Le logement de fonction n’est pas un avantage acquis à vie. Il constitue une facilité accordée à un agent public en raison des responsabilités qu’il exerce, des contraintes liées à son poste ou des nécessités du service. Dès lors que la fonction disparaît, la logique administrative veut que le bénéfice lié à cette fonction cesse également.
Pourtant, dans de nombreux pays, la question revient régulièrement : des hauts responsables, directeurs généraux, magistrats, militaires ou administrateurs continuent parfois d’occuper des logements appartenant à l’État plusieurs mois, voire plusieurs années après avoir quitté leurs postes. Cette situation soulève une interrogation légitime sur l’égalité devant le service public et sur la gestion du patrimoine collectif.

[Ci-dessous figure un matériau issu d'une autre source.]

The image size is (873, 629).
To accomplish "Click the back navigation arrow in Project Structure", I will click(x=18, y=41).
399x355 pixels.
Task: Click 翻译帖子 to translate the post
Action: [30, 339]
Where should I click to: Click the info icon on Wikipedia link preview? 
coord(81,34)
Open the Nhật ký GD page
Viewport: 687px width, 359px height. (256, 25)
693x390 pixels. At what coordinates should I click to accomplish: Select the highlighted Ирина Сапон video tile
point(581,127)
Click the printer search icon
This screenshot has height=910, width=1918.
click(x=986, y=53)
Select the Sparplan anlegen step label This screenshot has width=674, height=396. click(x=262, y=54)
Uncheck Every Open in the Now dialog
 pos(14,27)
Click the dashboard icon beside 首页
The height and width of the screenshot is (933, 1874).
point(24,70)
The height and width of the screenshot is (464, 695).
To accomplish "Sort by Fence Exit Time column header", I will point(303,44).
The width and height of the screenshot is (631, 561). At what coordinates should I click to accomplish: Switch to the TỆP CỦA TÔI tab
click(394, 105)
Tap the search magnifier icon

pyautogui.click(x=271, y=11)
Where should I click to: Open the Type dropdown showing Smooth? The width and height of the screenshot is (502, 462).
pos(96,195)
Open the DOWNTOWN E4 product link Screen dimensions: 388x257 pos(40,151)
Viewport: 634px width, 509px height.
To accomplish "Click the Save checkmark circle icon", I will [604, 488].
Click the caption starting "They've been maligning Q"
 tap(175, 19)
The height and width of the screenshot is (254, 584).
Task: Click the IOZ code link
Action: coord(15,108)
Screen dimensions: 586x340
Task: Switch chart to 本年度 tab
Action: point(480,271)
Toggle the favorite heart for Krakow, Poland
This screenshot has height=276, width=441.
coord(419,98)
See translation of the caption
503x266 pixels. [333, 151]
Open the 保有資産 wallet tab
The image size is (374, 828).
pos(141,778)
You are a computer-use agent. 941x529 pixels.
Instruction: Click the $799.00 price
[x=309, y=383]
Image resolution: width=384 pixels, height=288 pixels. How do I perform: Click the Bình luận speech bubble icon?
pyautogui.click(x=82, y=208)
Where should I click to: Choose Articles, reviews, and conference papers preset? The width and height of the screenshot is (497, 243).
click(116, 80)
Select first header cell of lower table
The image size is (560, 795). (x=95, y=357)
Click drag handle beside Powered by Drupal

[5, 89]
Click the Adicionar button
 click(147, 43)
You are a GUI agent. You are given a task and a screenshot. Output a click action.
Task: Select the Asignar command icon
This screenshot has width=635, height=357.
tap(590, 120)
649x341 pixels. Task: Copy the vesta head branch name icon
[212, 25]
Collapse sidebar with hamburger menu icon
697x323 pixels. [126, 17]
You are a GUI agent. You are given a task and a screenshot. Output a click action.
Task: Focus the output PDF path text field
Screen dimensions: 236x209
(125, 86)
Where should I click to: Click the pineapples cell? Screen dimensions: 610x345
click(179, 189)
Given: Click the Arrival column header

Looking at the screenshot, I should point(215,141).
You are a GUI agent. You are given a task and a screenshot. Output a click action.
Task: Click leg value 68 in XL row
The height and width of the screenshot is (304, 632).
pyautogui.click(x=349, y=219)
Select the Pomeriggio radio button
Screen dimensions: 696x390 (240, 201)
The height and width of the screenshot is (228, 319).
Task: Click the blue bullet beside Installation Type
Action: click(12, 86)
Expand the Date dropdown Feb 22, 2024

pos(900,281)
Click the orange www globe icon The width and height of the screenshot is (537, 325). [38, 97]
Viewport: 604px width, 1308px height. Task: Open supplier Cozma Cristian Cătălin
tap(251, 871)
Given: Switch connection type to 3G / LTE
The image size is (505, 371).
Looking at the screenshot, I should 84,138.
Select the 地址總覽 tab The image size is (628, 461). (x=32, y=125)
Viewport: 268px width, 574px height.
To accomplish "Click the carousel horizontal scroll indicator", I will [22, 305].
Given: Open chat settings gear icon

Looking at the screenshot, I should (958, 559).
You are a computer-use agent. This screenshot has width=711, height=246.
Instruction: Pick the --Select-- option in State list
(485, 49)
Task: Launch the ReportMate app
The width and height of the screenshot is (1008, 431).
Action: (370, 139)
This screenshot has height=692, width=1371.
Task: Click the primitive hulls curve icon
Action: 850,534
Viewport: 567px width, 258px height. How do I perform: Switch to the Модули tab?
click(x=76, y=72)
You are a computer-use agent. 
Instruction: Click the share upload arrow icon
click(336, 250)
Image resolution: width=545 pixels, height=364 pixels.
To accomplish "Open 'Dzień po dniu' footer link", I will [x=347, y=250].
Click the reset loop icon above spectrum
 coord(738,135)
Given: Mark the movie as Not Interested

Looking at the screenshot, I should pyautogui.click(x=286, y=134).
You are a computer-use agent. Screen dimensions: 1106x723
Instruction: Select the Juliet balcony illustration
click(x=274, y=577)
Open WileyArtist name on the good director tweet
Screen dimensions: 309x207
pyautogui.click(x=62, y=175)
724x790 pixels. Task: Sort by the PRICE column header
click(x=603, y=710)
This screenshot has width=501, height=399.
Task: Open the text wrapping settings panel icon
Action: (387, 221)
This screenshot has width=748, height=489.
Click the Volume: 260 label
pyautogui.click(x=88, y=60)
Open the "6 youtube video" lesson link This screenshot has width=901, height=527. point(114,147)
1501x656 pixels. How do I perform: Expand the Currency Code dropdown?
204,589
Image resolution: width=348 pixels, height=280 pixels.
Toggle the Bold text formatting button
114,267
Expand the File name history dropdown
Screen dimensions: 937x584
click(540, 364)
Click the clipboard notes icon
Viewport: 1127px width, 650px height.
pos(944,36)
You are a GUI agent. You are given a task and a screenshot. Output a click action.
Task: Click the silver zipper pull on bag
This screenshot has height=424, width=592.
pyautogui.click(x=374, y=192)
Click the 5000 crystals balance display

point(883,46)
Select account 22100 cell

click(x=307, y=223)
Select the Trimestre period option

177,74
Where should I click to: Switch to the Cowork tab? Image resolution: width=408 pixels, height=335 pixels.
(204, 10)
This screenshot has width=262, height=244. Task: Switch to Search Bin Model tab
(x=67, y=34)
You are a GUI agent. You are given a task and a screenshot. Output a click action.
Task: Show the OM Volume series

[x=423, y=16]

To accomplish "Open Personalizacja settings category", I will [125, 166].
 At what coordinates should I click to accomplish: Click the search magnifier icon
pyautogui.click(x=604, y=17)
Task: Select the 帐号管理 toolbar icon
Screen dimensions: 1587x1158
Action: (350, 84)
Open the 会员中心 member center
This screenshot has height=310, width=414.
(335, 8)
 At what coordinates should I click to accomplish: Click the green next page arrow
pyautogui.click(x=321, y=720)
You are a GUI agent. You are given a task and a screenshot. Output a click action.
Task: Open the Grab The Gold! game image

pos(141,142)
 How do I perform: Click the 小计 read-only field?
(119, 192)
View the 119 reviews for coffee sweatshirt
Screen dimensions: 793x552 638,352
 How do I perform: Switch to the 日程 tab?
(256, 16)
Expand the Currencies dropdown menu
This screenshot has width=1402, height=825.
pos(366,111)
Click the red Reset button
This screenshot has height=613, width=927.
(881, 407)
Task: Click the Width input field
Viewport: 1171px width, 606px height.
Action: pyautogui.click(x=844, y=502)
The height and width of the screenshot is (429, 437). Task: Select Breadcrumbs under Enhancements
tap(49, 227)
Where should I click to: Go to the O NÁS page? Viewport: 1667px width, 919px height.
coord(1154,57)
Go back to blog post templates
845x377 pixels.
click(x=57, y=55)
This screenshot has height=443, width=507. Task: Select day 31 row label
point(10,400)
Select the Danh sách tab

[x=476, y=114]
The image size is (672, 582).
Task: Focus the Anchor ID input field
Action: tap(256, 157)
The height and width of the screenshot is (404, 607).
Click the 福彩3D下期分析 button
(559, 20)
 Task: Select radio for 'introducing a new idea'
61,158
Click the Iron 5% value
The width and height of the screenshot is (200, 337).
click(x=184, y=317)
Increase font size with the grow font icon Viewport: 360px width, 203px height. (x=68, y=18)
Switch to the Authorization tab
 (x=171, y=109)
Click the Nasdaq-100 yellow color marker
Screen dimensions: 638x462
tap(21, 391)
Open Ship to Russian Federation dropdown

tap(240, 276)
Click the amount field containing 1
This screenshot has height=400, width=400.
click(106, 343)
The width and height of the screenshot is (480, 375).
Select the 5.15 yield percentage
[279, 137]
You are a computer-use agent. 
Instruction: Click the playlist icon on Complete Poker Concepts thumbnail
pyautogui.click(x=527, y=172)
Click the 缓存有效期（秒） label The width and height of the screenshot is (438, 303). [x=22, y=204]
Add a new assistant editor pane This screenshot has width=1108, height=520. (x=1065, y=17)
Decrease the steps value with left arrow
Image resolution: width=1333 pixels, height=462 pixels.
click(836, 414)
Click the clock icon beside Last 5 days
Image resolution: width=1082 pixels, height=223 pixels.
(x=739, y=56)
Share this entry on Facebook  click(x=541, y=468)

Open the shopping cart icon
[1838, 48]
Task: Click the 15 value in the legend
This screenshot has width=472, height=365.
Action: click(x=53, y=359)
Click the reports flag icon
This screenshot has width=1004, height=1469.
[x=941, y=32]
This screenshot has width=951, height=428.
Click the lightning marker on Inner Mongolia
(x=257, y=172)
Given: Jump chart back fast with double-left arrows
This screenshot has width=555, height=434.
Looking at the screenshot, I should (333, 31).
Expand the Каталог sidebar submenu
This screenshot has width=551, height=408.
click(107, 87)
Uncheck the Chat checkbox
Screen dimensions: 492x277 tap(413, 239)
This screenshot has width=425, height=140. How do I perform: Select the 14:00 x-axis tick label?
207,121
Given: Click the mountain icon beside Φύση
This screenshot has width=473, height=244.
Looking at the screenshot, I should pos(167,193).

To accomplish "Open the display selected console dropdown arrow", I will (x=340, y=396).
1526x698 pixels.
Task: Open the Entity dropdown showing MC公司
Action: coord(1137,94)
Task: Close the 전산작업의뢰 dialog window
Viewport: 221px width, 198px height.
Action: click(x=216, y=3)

Un logement de fonction n’est pas une propriété personnelle. Il appartient à la collectivité et doit rester disponible pour celui ou celle qui assume désormais la mission correspondante. Maintenir un ancien responsable dans un logement administratif sans base légale claire revient à transformer un outil de service en avantage privé.
Certains peuvent invoquer des raisons sociales, familiales ou des difficultés de relogement. Ces arguments peuvent être entendus lorsqu’une période transitoire est prévue par les textes. Mais une occupation prolongée, sans autorisation exceptionnelle et sans limite précise, devient une forme d’appropriation indue d’un bien public.
La question dépasse donc le simple cas d’un logement. Elle touche à la culture de la responsabilité publique. L’État doit appliquer des règles identiques pour tous : celui qui quitte une fonction doit normalement libérer les moyens attachés à cette fonction.
La bonne gouvernance exige de distinguer les droits liés au statut personnel des avantages liés à la mission. Un ancien responsable conserve son honneur, son parcours et ses droits acquis ; il ne conserve pas automatiquement les instruments matériels de la charge qu’il n’exerce plus.
La transparence dans la gestion des logements de fonction serait un signal fort de respect des citoyens et des finances publiques. Le patrimoine de l’État appartient à tous : il ne doit être ni un privilège permanent, ni un héritage réservé à quelques-uns.